_Task to carry out_
Copy the entries that follow, exactly and completely.

_Record excerpts_
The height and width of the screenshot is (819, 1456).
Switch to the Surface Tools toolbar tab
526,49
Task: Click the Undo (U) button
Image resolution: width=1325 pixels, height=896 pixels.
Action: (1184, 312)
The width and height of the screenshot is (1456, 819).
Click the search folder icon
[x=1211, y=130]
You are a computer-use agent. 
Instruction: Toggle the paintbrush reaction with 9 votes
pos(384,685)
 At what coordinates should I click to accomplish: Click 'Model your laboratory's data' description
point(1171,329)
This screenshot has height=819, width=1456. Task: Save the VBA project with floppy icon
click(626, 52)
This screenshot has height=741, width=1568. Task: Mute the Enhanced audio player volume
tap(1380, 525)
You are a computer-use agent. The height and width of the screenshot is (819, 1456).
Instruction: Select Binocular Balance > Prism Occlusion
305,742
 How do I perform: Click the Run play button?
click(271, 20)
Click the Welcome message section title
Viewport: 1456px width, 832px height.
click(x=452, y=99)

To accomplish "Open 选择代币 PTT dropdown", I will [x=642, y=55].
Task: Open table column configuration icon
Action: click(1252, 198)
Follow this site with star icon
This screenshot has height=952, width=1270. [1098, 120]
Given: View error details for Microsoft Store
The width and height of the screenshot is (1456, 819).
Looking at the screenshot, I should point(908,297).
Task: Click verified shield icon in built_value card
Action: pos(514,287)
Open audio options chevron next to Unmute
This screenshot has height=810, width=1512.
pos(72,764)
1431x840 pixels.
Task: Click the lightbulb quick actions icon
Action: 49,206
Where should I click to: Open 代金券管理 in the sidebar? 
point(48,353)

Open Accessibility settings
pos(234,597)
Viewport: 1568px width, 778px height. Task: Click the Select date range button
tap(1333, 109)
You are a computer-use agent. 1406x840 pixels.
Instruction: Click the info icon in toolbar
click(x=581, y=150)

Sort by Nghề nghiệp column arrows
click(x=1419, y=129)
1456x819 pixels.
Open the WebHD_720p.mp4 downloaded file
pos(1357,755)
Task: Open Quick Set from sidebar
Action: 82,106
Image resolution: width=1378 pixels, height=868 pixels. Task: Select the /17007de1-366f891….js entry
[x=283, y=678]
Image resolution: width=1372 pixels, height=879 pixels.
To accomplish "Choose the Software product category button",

_Problem solution_
The height and width of the screenshot is (819, 1456).
Switch to the Surface Tools toolbar tab
526,49
Task: Click the Undo (U) button
Image resolution: width=1325 pixels, height=896 pixels.
Action: (1184, 312)
The width and height of the screenshot is (1456, 819).
Click the search folder icon
[x=1211, y=130]
You are a computer-use agent. 
Instruction: Toggle the paintbrush reaction with 9 votes
pos(384,685)
 At what coordinates should I click to accomplish: Click 'Model your laboratory's data' description
point(1171,329)
This screenshot has height=819, width=1456. Task: Save the VBA project with floppy icon
click(626, 52)
This screenshot has height=741, width=1568. Task: Mute the Enhanced audio player volume
tap(1380, 525)
You are a computer-use agent. The height and width of the screenshot is (819, 1456).
Instruction: Select Binocular Balance > Prism Occlusion
305,742
 How do I perform: Click the Run play button?
click(271, 20)
Click the Welcome message section title
Viewport: 1456px width, 832px height.
click(x=452, y=99)

To accomplish "Open 选择代币 PTT dropdown", I will [x=642, y=55].
Task: Open table column configuration icon
Action: click(1252, 198)
Follow this site with star icon
This screenshot has height=952, width=1270. [1098, 120]
Given: View error details for Microsoft Store
The width and height of the screenshot is (1456, 819).
Looking at the screenshot, I should point(908,297).
Task: Click verified shield icon in built_value card
Action: pos(514,287)
Open audio options chevron next to Unmute
This screenshot has height=810, width=1512.
pos(72,764)
1431x840 pixels.
Task: Click the lightbulb quick actions icon
Action: 49,206
Where should I click to: Open 代金券管理 in the sidebar? 
point(48,353)

Open Accessibility settings
pos(234,597)
Viewport: 1568px width, 778px height. Task: Click the Select date range button
tap(1333, 109)
You are a computer-use agent. 1406x840 pixels.
Instruction: Click the info icon in toolbar
click(x=581, y=150)

Sort by Nghề nghiệp column arrows
click(x=1419, y=129)
1456x819 pixels.
Open the WebHD_720p.mp4 downloaded file
pos(1357,755)
Task: Open Quick Set from sidebar
Action: 82,106
Image resolution: width=1378 pixels, height=868 pixels. Task: Select the /17007de1-366f891….js entry
[x=283, y=678]
Image resolution: width=1372 pixels, height=879 pixels.
To accomplish "Choose the Software product category button",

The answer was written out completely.